# İç ve Dış Tehditler > Türk Devletleri: Azerbaycan, Özbekistan, Kırgızistan, Kazakistan >  Azerbaycan'da Ermenistan'ı kuracaklardı

## ceydaaa

Milliyetçi Hareket Partisi (MHP) Kars İl Başkanlığı tarafından "Hocalı Katliamı" konulu panel düzenlendi. MHP Kayseri Milletvekili Yusuf Halaçoğlu, Van'ın 1915'te Ermeni ve Rusların birlikte saldırıları sonrası düştüğünü hatırlatarak, "50 Türk kadını alınarak Akdamar Kilisesi'ne götürüldü. Götürülürken kadınlar iffetlerini korumak için kendilerini göle attılar ve iffetlerini korudular. Ama maalesef biz onlar için oraya bir iffet anıtı dikemedik." diye dert yandı. Serhat Boyları Derneği'nin katkılarıyla organize edilen panel, Kars Halk Eğitim Çok Amaçlı Salonu'nda yapıldı. Moderatörlüğünü MHP MYK Üyesi Muharrem Yıldız'ın yaptığı panele MHP Kayseri Milletvekili Prof. Dr. Yusuf Halaçoğlu, MHP Iğdır Milletvekili Sinan Oğan, Azerbaycan Milletvekili Aydın Mirzezade'nin konuşmacı olarak katıldı. Panelde Hocalı Katliamı'nda yaşanan olaylar gündeme getirildi. Türkiye ve Azerbaycan milli marşlarının okunması, Kur'an-ı Kerim tilavetinin ardından başlayan programda; Azerbaycan Cumhuriyeti'nin resmi açıklamasına göre saldırıda 106'sı kadın, 83'ü çocuk olmak üzere toplam 613 Azerbaycanlı vatandaş hayatını kaybettiği anlatıldı. Hocalı Katliamı; Karabağ Savaşı sırasında 26 Şubat 1992 tarihinde Azerbaycan Cumhuriyeti'nın Dağlık Karabağ bölgesindeki Hocalı kasabasında yaşanan ve Azeri sivillerin Ermenistan'a bağlı kuvvetler tarafından toplu şekilde katledildiği de hatırlatıldı. Ayrıca, İnsan Hakları İzleme Örgütü'nün, Hocalı Katliamı'nı Dağlık Karabağ'ın işgalinden bu yana gerçekleşen en kapsamlı sivil katliamı olarak nitelendirdiği de düşülen notlar arasında yerini aldı.
DERTLERİMİZ ORTAK MHP Kars İl Başkanı Yaver Özcan, yaptığı açılış konuşmasında şunları söyledi:"Hocalı'da yaşanan zulüm ve soykırımı unutmamak, unutturmamak için bugün bir aradayız.
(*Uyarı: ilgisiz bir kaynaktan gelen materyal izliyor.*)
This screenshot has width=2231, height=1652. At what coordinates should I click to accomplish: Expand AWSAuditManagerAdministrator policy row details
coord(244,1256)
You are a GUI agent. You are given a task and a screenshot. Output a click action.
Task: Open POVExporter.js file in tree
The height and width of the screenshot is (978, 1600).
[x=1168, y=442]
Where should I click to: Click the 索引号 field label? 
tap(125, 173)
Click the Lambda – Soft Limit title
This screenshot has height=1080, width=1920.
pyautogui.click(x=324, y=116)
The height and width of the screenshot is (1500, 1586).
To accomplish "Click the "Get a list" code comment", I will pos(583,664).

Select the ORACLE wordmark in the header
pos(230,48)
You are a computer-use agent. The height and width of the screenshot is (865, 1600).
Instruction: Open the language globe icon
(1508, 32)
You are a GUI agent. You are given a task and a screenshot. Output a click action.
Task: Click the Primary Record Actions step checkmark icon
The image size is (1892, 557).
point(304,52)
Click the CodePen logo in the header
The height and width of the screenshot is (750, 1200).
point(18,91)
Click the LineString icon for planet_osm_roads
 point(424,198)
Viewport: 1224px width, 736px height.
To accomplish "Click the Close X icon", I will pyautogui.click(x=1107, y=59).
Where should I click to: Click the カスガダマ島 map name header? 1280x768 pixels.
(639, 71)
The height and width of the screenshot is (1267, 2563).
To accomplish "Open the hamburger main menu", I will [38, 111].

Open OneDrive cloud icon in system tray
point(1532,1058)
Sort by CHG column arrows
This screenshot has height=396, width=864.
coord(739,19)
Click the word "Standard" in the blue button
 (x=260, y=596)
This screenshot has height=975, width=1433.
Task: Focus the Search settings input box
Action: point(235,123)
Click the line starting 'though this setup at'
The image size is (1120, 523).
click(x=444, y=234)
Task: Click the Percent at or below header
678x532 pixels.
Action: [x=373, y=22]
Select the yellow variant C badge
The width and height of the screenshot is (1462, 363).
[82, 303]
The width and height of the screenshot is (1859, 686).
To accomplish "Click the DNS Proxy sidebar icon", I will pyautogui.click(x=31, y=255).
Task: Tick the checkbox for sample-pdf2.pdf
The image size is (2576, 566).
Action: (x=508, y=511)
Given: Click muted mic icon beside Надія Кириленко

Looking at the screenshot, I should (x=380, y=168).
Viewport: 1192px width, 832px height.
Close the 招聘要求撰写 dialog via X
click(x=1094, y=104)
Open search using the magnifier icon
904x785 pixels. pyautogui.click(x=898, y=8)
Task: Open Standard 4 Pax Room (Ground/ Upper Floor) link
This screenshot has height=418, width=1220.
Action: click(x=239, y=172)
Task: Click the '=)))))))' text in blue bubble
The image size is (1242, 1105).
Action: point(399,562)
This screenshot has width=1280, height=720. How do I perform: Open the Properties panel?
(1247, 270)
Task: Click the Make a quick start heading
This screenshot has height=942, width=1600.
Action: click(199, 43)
Her şart altında Azerbaycan Türkü'nün bütün dertleri, Anadolu Türkü'nün derdi olmaya devam edecektir."
AZERBAYCAN TOPRAKLARINDA ERMENİSTANI KURMAYI HEDEFLEMİŞTİ Panelin başkanlığını yürüten MHP MYK Üyesi Muharrem Yıldız da şöyle konuştu:"Azerbaycan'da yapılan katliamda orada yaşayan Azerbaycan Türkleri savunmasızdı, silahsızdı. Bir gece yarısı orada yaşayan Azerbaycan Türklerini katlettiler. Fakat bunu anlamak lazım ki Azerbaycan topraklarında Ermenilerin ne işi vardı ve ne yapmak istiyorlardı. Ermeniler, Azerbaycan toprakları üzerinde Ermenistan kurmayı hedeflemiş ve bunu da başarmışlardı. Fakat ilerleyen süreçler içerisinde kurulan cumhuriyet yeterli değildi ve sınırları genişletmek istiyorlardı. Tekrar Anadolu topraklarına göz dikmişlerdi ama cesareti ve gücü olmadığı için yeni kurulan Azerbaycan Cumhuriyeti'ne ve Azerbaycan topraklarına, Karabağ'a doğru sınırlarını genişletmek için yola çıkmışlardır. Hocalı'da yaşanan katliamla birlikte başka bir şeyi de başarmak istiyorlardı. Bu da o şehirlerde buna benzer katliamlar gerçekleştirerek oradaki insanları korkutarak, yıldırarak terk etmelerini sağlamaktı.
Türk Milliyetçileri ve Milliyetçi Hareket Partisi sadece Azerbaycan'da değil, dünyanın neresinde bir Türk varsa o Türk'ün derdiyle dertlenmiş, sevinciyle sevinmiştir. Bu nedenle bu günün Milliyetçi Hareket Partisi tarafından hazırlanması da ayrı bir anlam kazanmıştır."

----------